According to Mekhennet, these groups include the Islamic State in Iraq, the Al Nusra Front, some Libyan fighters and factions of the Free Syrian Army. She quotes a ‘senior Arab intelligence official’ who says that

‘We had, in the early stages, information that radical groups had used the vacuum of the Arab Spring, and that some of the people the U.S. and their allies had trained to fight for ‘democracy’ in Libya and Syria had a jihadist agenda — already or later, [when they] joined al Nusra or the Islamic State.’

Mekhennet also quotes a Libyan jihadist called ‘Abu Saleh’, who claims to have received training and support in Libya from French, British, and American military and intelligence personnel with a group of fellow-fighters, who later went on to fight in Syria.

Today Abu Saleh is in a Turkish hospital recovering from wounds in Syria and plans to join Islamic State when he recovers, but he cheerfully told his interviewer ‘ Some of the Syrian people who they trained have joined the Islamic State and others jabhat al Nusra…Sometimes I joke around and say that I am a fighter made by America.’

He isn’t the only who’s smiling. An Islamic State commander called Abu Yusaf was equally cheerful when he told the Post that members of the Free Syrian Army had received training from the United States, Turkey and Arab military officers at an American base in Southern Turkey, and that ‘now many of the FSA people who the West has trained are actually joining us.’

These reports echo earlier claims of the weapons/training conduits to Syria that have not been officially acknowledged. They contradict the arguments of Hilary Clinton and others, that the US paved the way for ISIS because it failed to arm ‘moderate’ rebels in Syria. As Patrick Cockburn has argued, these distinctions were impossible to maintain, in a fast-moving and chaotic civil war in which weapons inevitably go to the most ruthless and effective military fighters – regardless of their commitment to democratic pluralism.

It is also arguable whether the states that supplied such training were ever interested in such distinctions, except for public consumption. When the US and its allies backed the Afghan ‘muj’, they deliberately cultivated the most reactionary political and social forces in Afghanistan for the simple reason that they believed they would fight the Soviets more effectively.
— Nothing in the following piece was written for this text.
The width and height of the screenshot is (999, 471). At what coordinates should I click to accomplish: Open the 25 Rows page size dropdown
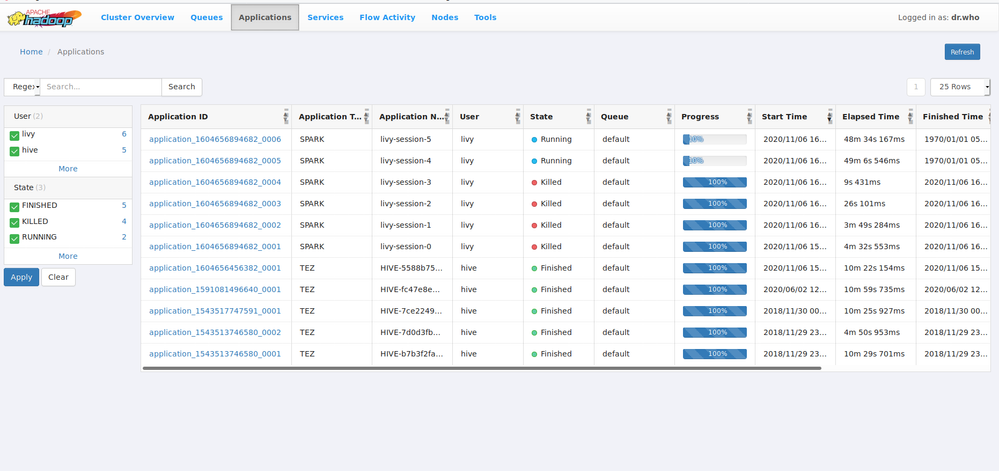pos(959,87)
In Libya and Syria, it is difficult to avoid the conclusion that they did exactly the same thing. No doubt the governments that provided such training and assistance believed, as in Afghanistan, that they could use jihadist forces for their own strategic purposes, but the puppets clearly had their own agenda, and the US and its allies have helped them to achieve it.

The result is an insane situation in which the US and Britain are now bombing an organization that it once helped to fight Assad, in a new war that may well require Assad’s assistance, and American bombs are falling on an organization equipped with American weapons that were once given to the Iraqi army, and which, not surprisingly, IS fighters seem to know how to use.

No wonder ISIS fighters are laughing. They have weapons, oil, money, a continual flow of fighters from Syria, Iraq and across the world and a territorial reach that Osama bin Laden only dreamed of.

And that outcome really ought to make us wonder not just about their ‘apocalyptic’ motives, but about the motives of those who did so much to facilitate their progress.